Puis l’après-midi arriva sans encombre. Max arriva un peu avant l’heure convenue devant la vitrine de Jonson&Marlowe, poussa la porte et, tout en cherchant Georges du regard, se dirigea vers le rayon poésie. Il n’était pas très fier de lui : reprocher à Star d’avoir oublié l’anniversaire de Lucy c’était une chose, mais de son côté il n’avait pas fait mieux en oubliant son cadeau. Fort heureusement il se rappelait avoir vu un recueil qui pouvait intéresser la jeune fille — en espérant qu’elle ne l’ait pas déjà — ne restait plus qu’à espérer qu’il soit encore en rayon.

Il fouina un moment sans grand succès et commença à désespérer quelque peu : il aurait juré avoir vu au moins deux exemplaires du recueil « La Terre vaine et autre poème… » dans une belle édition reliée (et à un prix raisonnable) l’avant-veille et avait même pris le soin de les dissimuler sous d’autres livres plus communs. Las, il eut beau se traiter d’andouille et regretter de ne pas l’avoir acheté tout de suite, cela ne ferait pas revenir le bouquin. Le plus curieux, c’est qu’il n’y en avait plus un seul : soit des inconditionnels de T.S Eliot étaient venus en masse rafler tous les exemplaires, chose peu probable au demeurant, soit il n’avait vraiment pas de pot et c’était là sa punition pour oubli flagrant d’anniversaire !

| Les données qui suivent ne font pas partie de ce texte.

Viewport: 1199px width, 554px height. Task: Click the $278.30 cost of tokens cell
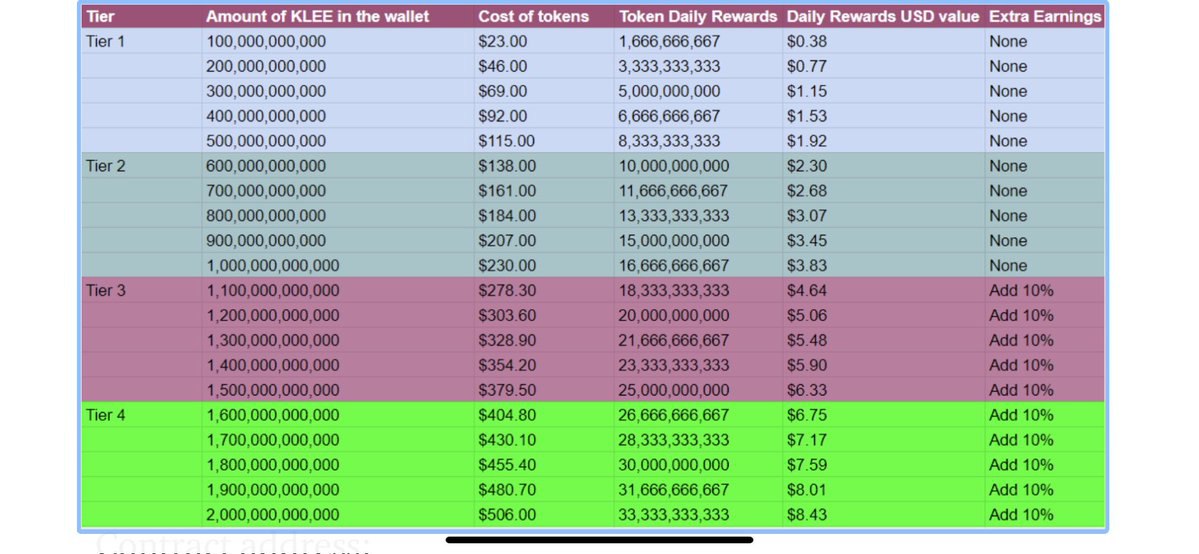506,291
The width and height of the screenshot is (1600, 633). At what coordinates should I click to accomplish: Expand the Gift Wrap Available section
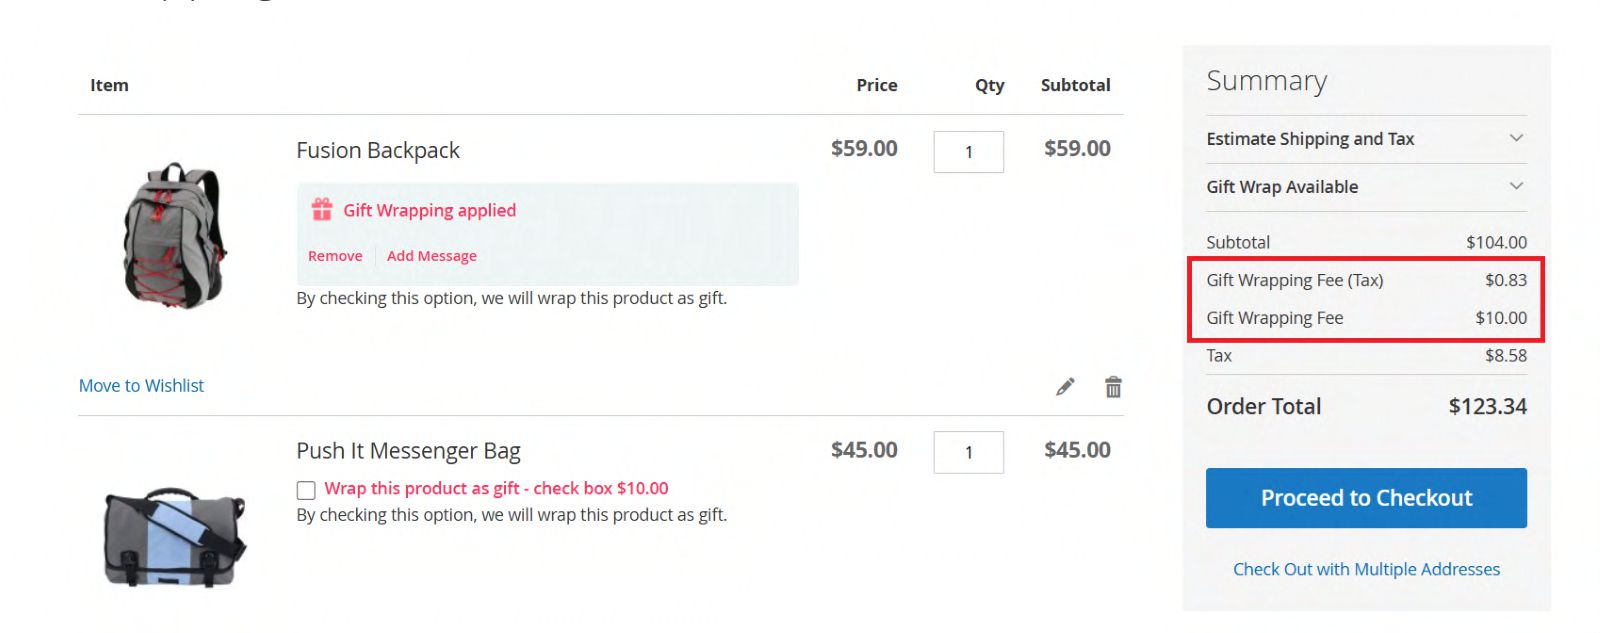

La réponse à toutes ses questions vint de la part de Georges qui lui remit une enveloppe d’un air quelque peu amusé :

— Pour vous, Max !

Ce dernier l’ouvrit, elle contenait un livre et une feuille de papier qu’il lut :

« Mon cher Hastings,

Comme je sais à quel point tu peux te montrer distrait, au point parfois d’oublier mon anniversaire, ce qui est un comble étant donné que — gémellité oblige — il tombe le même jour que le tien. Et comme je suis sure que cette tête de linotte de Star n’a fait que semblant de s’en souvenir et doit à l’heure actuelle — tout comme toi mon très cher frère — chercher désespérément un cadeau de dernière minute (je te parie un repas au Mycroft’s qu’elle va encore offrir un stylo à Lucy), j’ai donc décidé de prendre les devants.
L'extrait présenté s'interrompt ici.